**Extrait du texte**
Le Retour

Au matin, Paul et Nev ont pris la route pour La Paz et nous autres avons commencé à préparer le départ. Il faisait toujours mauvais et reneigeait. Le jour suivant il faisait un peu mieux et Rich et moi sommes montés vers le col de Buena Vista pour récupérer la tente et le matériel que nous y avions laissé. Nous avons trouvé la tente au milieu d’une marre de 20 centimètres d’eau. Le temps que nous l’avons remonté au sec, il s’est mis à neiger de nouveau et nous avons décidé d’attendre le matin pour monter au glacier d’Ancohuma.

Il a neigé toute la nuit et quand nous sommes arrivés au dépôt sur le glacier il y avait déjà 30 cm de neige fraîche et un fort vent de face. Nous avions eu du mal à le trouver dans les congères; il y avait décidément un air de fin de saison. Une fois tout retrouvé et chargé à dos, avec un dernier regard en arrière et, dans un froid qui pénétrait jusqu’à l’os, nous sommes repartis au camp de base pour la dernière fois.

**Problème court 1**
Dans le récit du retour, quelle épaisseur de neige fraîche y avait-il à l'arrivée au dépôt sur le glacier ?
**Problème court 2**
Recopiez mot pour mot, dans les enregistrements, le passage qui s'ouvre sur la ligne contenant « Task: Click the Chinese flag language icon » et se ferme sur la ligne contenant « Select the 100 kPa row header in Table 2 », ces deux lignes incluses, en omettant les images.

**Informations affichées**

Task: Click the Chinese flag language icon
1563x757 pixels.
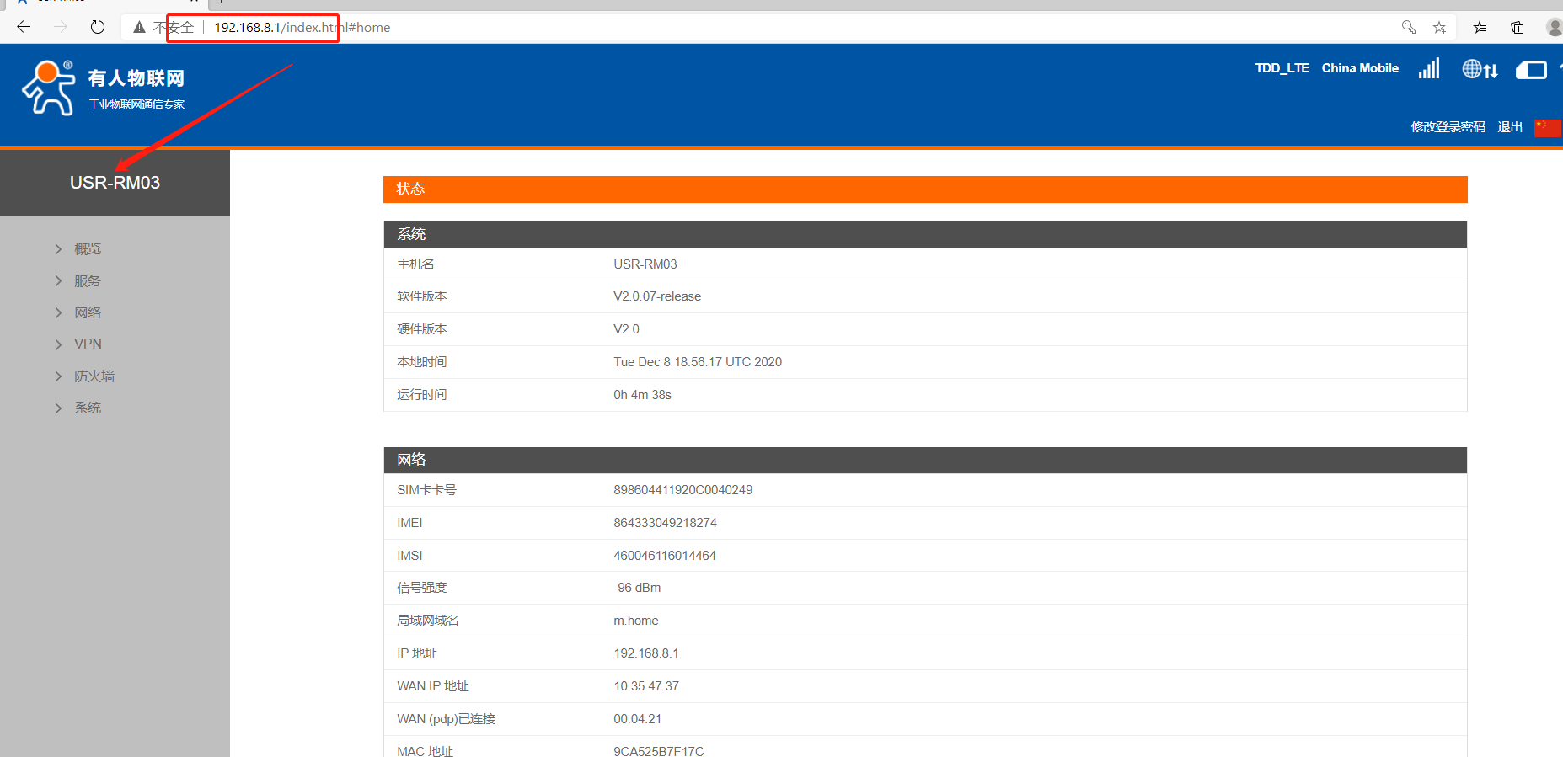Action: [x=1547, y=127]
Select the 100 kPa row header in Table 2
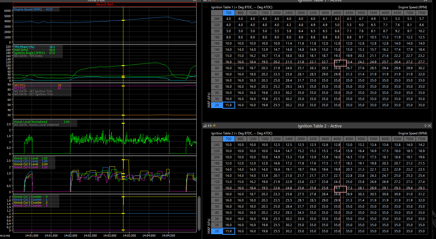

* * *

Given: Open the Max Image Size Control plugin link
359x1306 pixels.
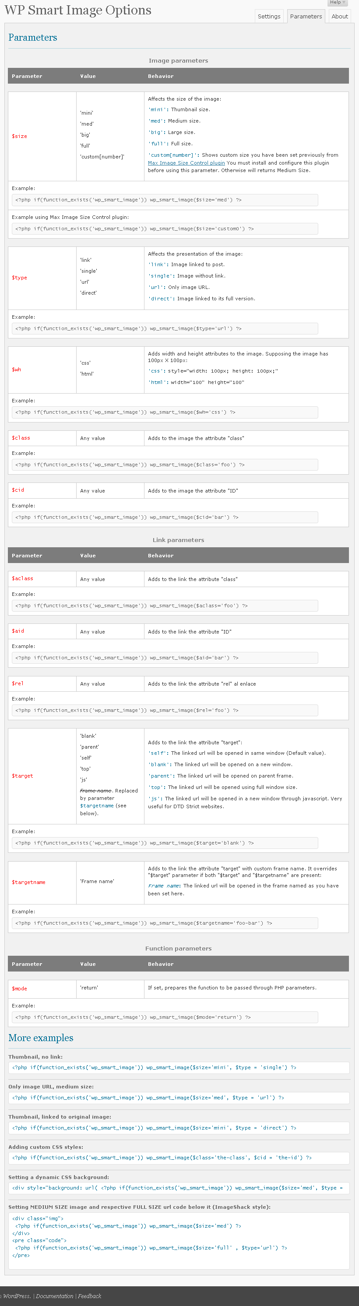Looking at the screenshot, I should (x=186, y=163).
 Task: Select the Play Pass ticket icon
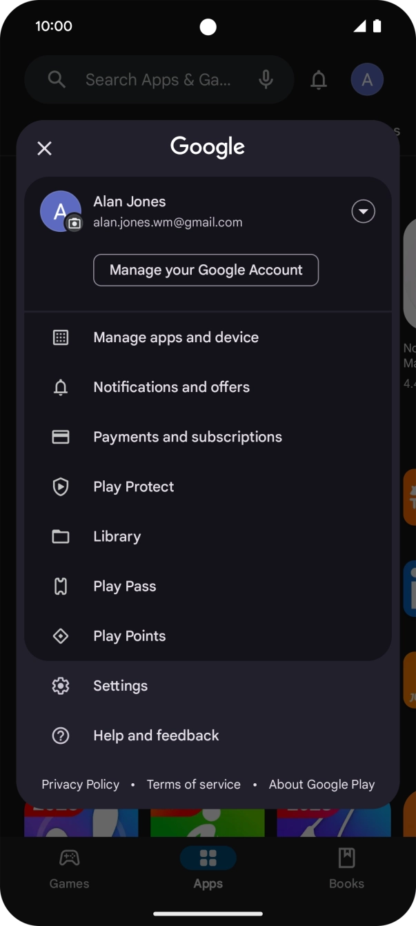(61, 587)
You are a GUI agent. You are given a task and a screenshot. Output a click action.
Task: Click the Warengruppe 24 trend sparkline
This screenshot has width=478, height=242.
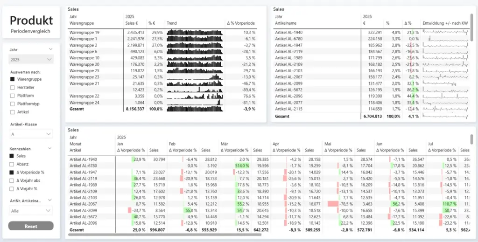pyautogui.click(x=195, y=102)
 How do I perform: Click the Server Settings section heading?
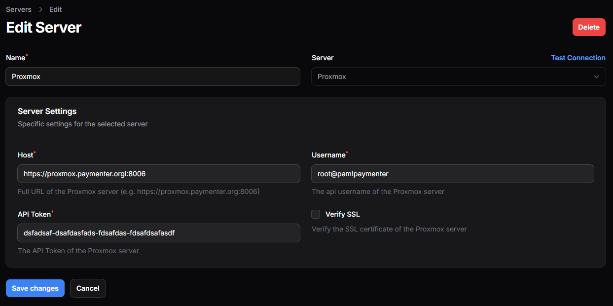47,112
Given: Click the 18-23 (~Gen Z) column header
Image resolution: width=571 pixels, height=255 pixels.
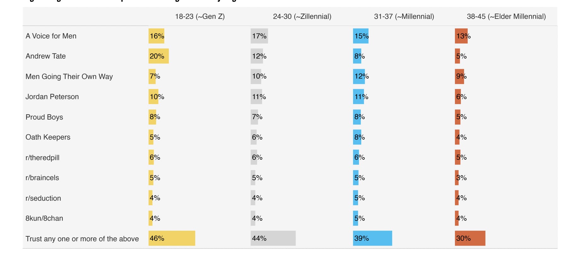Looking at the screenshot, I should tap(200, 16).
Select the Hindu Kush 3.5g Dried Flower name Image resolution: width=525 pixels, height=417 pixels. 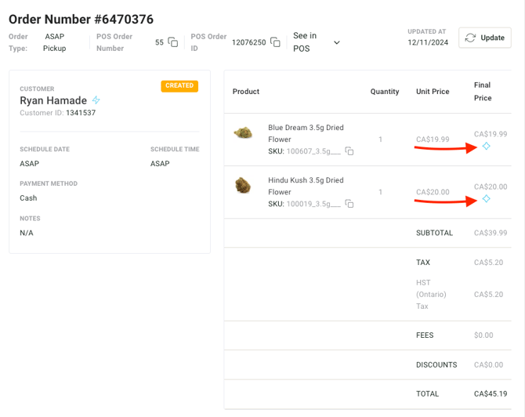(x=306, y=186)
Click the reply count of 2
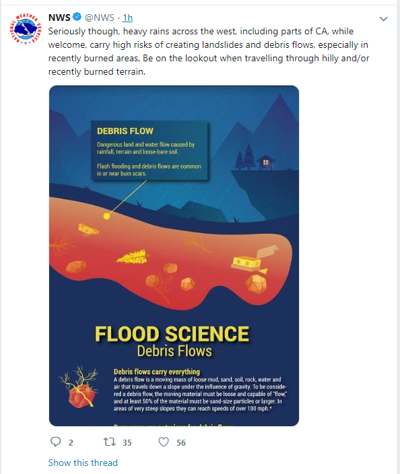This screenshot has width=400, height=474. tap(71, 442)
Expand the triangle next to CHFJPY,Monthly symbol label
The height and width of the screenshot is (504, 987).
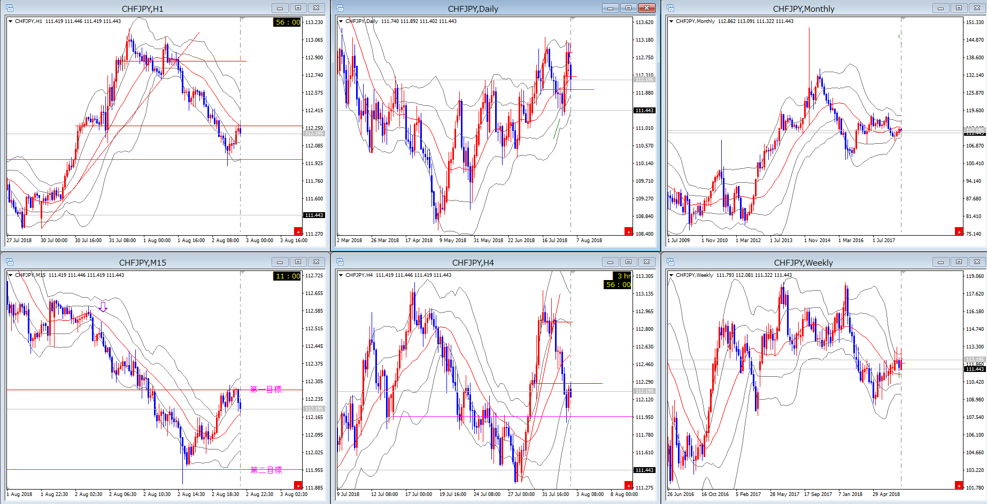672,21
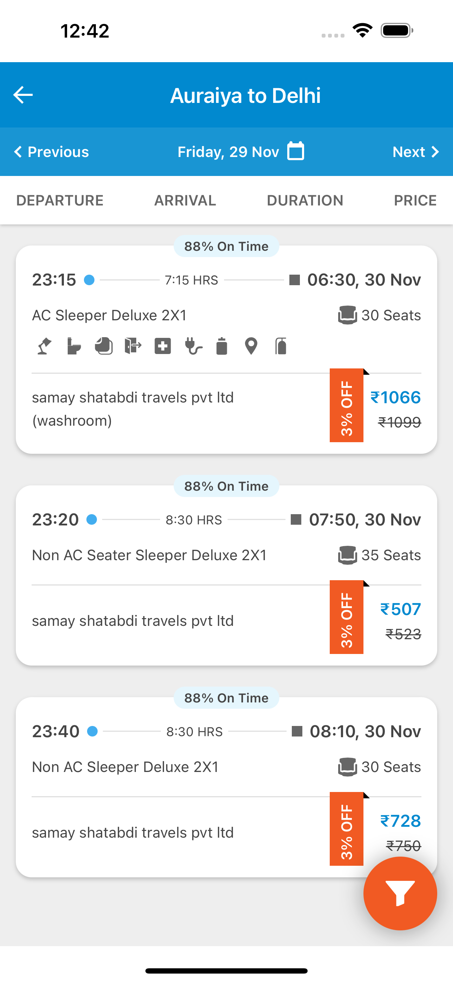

**Réponse complète 1**
Il y avait déjà 30 cm de neige fraîche.

**Réponse complète 2**
Task: Click the Chinese flag language icon
1563x757 pixels.
Action: [x=1547, y=127]
Select the 100 kPa row header in Table 2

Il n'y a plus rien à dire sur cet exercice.